Published 4 min read
By Katharine Webster

A new Honors College program pays students to intern at a Lowell nonprofit for a year, giving the students valuable career skills while also benefiting community organizations.

Nokomis Bramantecohen, a senior psychology major from Wilmington, is working in after-school programs run by Girls Inc. at two different schools. She said her Lowell “City-ship” is an opportunity to practice skills she learned as a campus well-being leader and peer mentor, but in a setting that aligns even more closely with her career goals.

“I want to work as a social worker with kids in a school setting,” she said. “I wanted more experience and to get to know more about the nonprofits in Lowell.”

Girls Inc.’s child care programs administrator, Jennifer Khat, introduced Bramantecohen to a group of fourth grade girls at the Charles W. Morey Elementary School last fall. For a couple of weeks, they co-taught a weekly hourlong program. 

Then Khat stepped back, giving Bramantecohen full responsibility for creating lessons and activities focused on building the girls’ social and emotional skills, such as listening respectfully to others.

Nokomis Bramantecohen holds up a thank you card that 4th grade girls made for her Image by K. Webster

Psychology major Nokomis Bramantecohen holds up a thank you note written by the fourth graders in her Girls Inc. after-school program.

“She let me lead,” said Bramantecohen, who also works several hours each week at a Girls Inc. after-school program at the Lowell Collegiate Charter School that serves K-12 girls from several different public schools.

The City-ship program began last summer as a pilot project, said Erin Jenkins, senior assistant director of community outreach, engagement and development for the Honors College.

Last fall, 17 students signed up to earn $3,000 over the academic year while interning at one of several Lowell nonprofits, including the Boys & Girls Club of Greater Lowell, the Coalition for a Better Acre, the African Community Center, the International Institute of New England, the ACE Center for New Americans and the Movement to a Learning City.

The City-ship students must attend at least three professional development workshops offered through the program on skills like time management, professional communications and event planning. They also must take part in a kickoff event, a midyear presentation on their work and a final presentation and celebration, and they must write a reflective essay on their experience.

While typical internships last for a summer or a semester, City-ships require a yearlong commitment so that the students can make a real contribution once their supervisors finish training them. It’s good for the students, too, because they are treated like real employees, Jenkins said.

That’s certainly the case at the Coalition for a Better Acre (CBA), where senior accounting major Aidan Riker spent the fall helping to transition donor contributions and vendor invoices and payments from paper files into computerized tracking systems, under the supervision of Chief Financial Officer Ryan Faria.

Andrew Lucier and Justien Martin hold up a banner Image by Courtesy

Biology major Andrew Lucier, right, with Corporate and Volunteer Coordinator Justien Martin at the Boys & Girls Club of Greater Lowell.


The City-ship program is “really fantastic for nonprofits like CBA, because we can’t afford to pay interns,” said Director of Operations Shamir Rivera-Quintal, who noted that the community development organization has hosted many university interns over the years through a range of programs – and offered jobs to quite a few of them upon graduation. “And the students are wonderful.”

Riker’s role became even more critical this month, because both Faria and Rivera-Quintal left the CBA in December for other jobs. Riker is now the sole, on-site person in charge of depositing checks, forwarding invoices and logging everything into the tracking software. Working with an outside contractor who is acting as CFO, Riker is also helping to reconcile the books at the end of each month.

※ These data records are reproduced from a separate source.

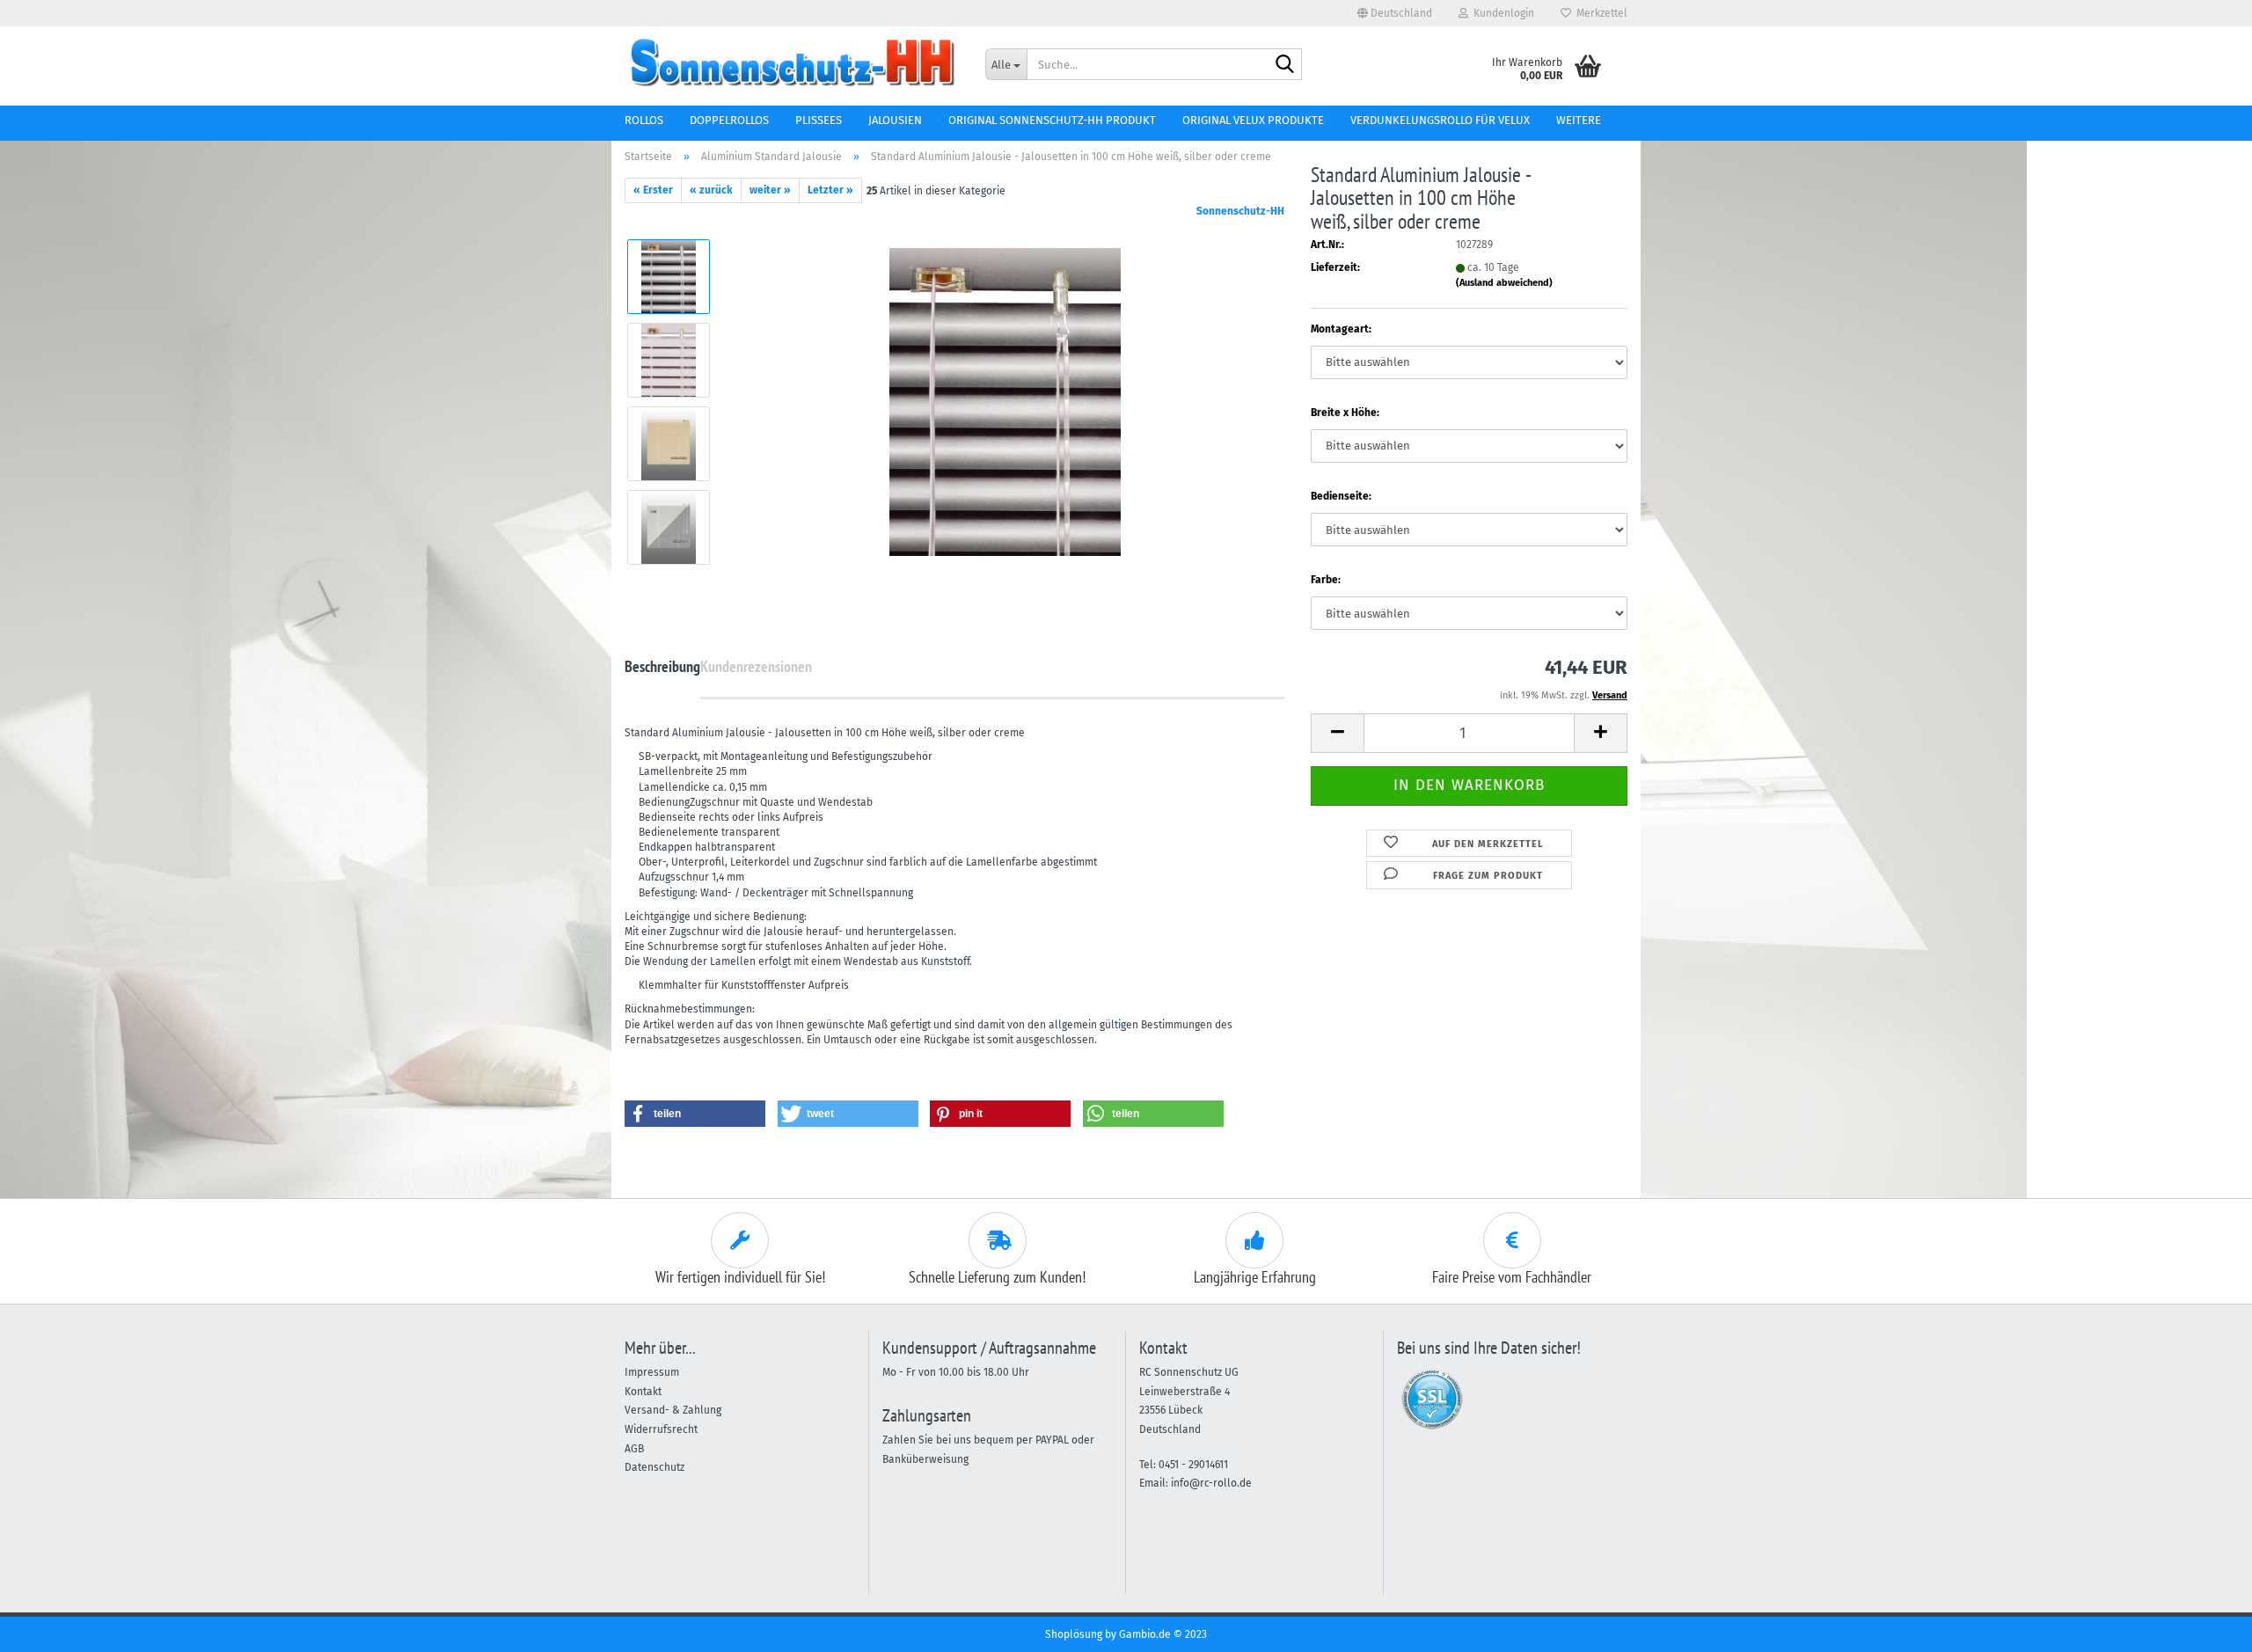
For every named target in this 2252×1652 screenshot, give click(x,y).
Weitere (1578, 120)
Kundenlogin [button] (1501, 13)
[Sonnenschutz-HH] (792, 61)
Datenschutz (654, 1467)
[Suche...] (1285, 65)
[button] (1394, 13)
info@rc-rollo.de (1211, 1483)
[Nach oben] (2203, 1625)
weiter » (770, 190)
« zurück (711, 190)
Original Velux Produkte (1253, 120)
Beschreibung (662, 666)
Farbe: (1326, 580)
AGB (634, 1449)
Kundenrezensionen (756, 666)
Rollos (644, 120)
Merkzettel (1599, 13)
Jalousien (895, 120)
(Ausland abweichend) (1504, 283)
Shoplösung (1073, 1634)
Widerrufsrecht (661, 1429)
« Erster (653, 190)
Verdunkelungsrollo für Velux (1440, 120)
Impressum (652, 1372)
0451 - (1173, 1464)
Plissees (818, 120)
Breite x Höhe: (1345, 412)
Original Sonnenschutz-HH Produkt (1052, 120)
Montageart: (1341, 329)
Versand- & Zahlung (673, 1410)
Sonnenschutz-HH (1240, 211)
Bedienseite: (1341, 496)
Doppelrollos (729, 120)
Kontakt (643, 1391)
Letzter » (830, 190)
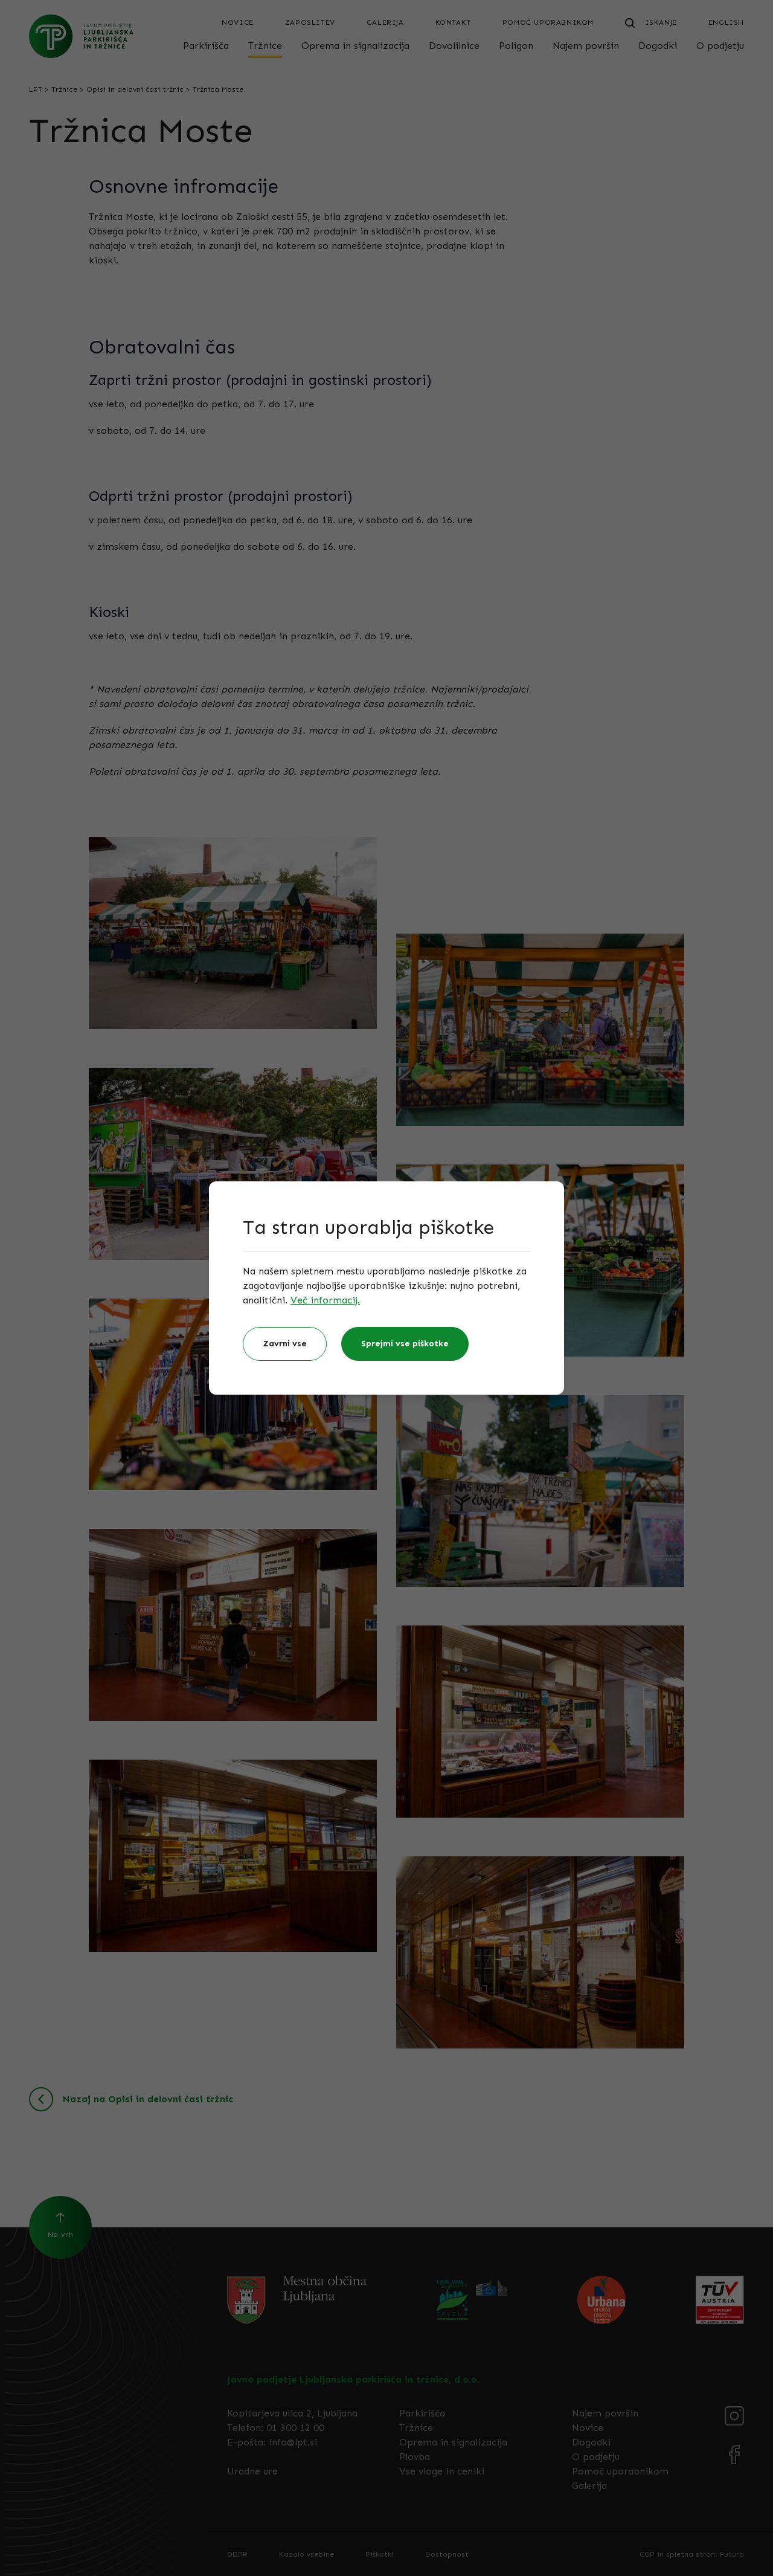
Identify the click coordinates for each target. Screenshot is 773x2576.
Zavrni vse (285, 1343)
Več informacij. (325, 1300)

Riker has already accepted a post-graduation job offer from LGA, a public accounting firm where he interned over the summer. But he expects to work as an in-house accountant for a private company at some point – and the City-ship is giving him a taste of what that involves.

“Over the summer, I worked with LGA in audit work, dealing with different clients all the time,” Riker said. “I wanted to have a different experience.”

City-ships are not exclusive to juniors and seniors. Biology major Andrew Lucier, a sophomore who just transferred to UMass Lowell in September, applied for a City-ship at the Boys & Girls Club because he wants to be a high school biology teacher.

Lucier is working as a liaison to other nonprofits that partner with the club to help plan special programming and events.

“The main thing I’ve been working on is Literacy Day with Hero’s Read and Project Learn. It’s basically a free book drive. The kids can get any book they want, and we’re going to have a lot of volunteers reading to kids,” Lucier said.

“I’m getting experience in the back side of nonprofits and education,” he said. “I’ve been able to go to the board meetings and the staff meetings … and I get to see all about the grants and donations the club has to get to stay open – so all of the things you don’t even think about when you’re actually working with the kids.”